Generic code for various statistical tests in R.

Single Categorical Variable

Summary Statistic

dataframe %>%
  count(variable) %>%
  mutate(prop = n/sum(n)) %>%
  adorn_totals()

Check whether or not validity conditions are met.

Bargraph

dataframe %>%
  ggplot(aes(x=variable)) +
  geom_bar()

One-proportion z-test

Standard Deviation of the null distribution:

\(sd_{null}=\sqrt{\frac{\pi_0(1-\pi_0)}{n}}\)
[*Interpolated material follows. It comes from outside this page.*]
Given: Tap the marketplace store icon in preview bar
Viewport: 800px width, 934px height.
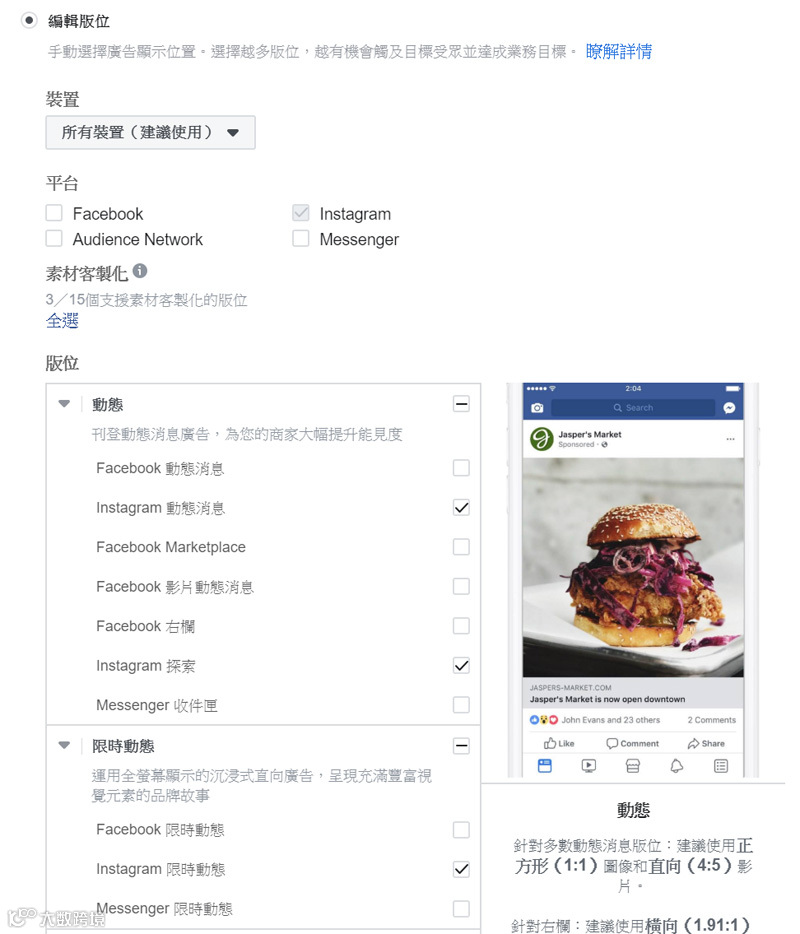Looking at the screenshot, I should click(x=633, y=766).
null =           # Enter the value of your Null Hypothesis Parameter
n =              # Enter the sample size
stat =           # Enter the value of your statistic
sd = sqrt(null*(1 - null)/n)  # Standard deviation of the null distribution
standardized_stat = (stat-null)/sd  # Standardized Statistic, z

Choose the \(p\)-value code that corresponds to the alternative hypothesis:

Less than hypothesis

pvalue = pnorm(standardized_stat)

Greater than hypothesis

pvalue = 1-pnorm(standardized_stat)

Two sided hypothesis

pvalue = 2*(1-pnorm(abs(standardized_stat)))

Confidence Interval

siglevel =              #Enter your significance level (alpha)
multiplier = qnorm(1-siglevel/2) 
se = sqrt(stat*(1 - stat)/n)     # Standard Error
CI = c(stat-multiplier*se, stat+multiplier*se)  # Confidence Interval

\(se=\sqrt{\frac{\hat{p}(1-\hat{p})}{n}}\)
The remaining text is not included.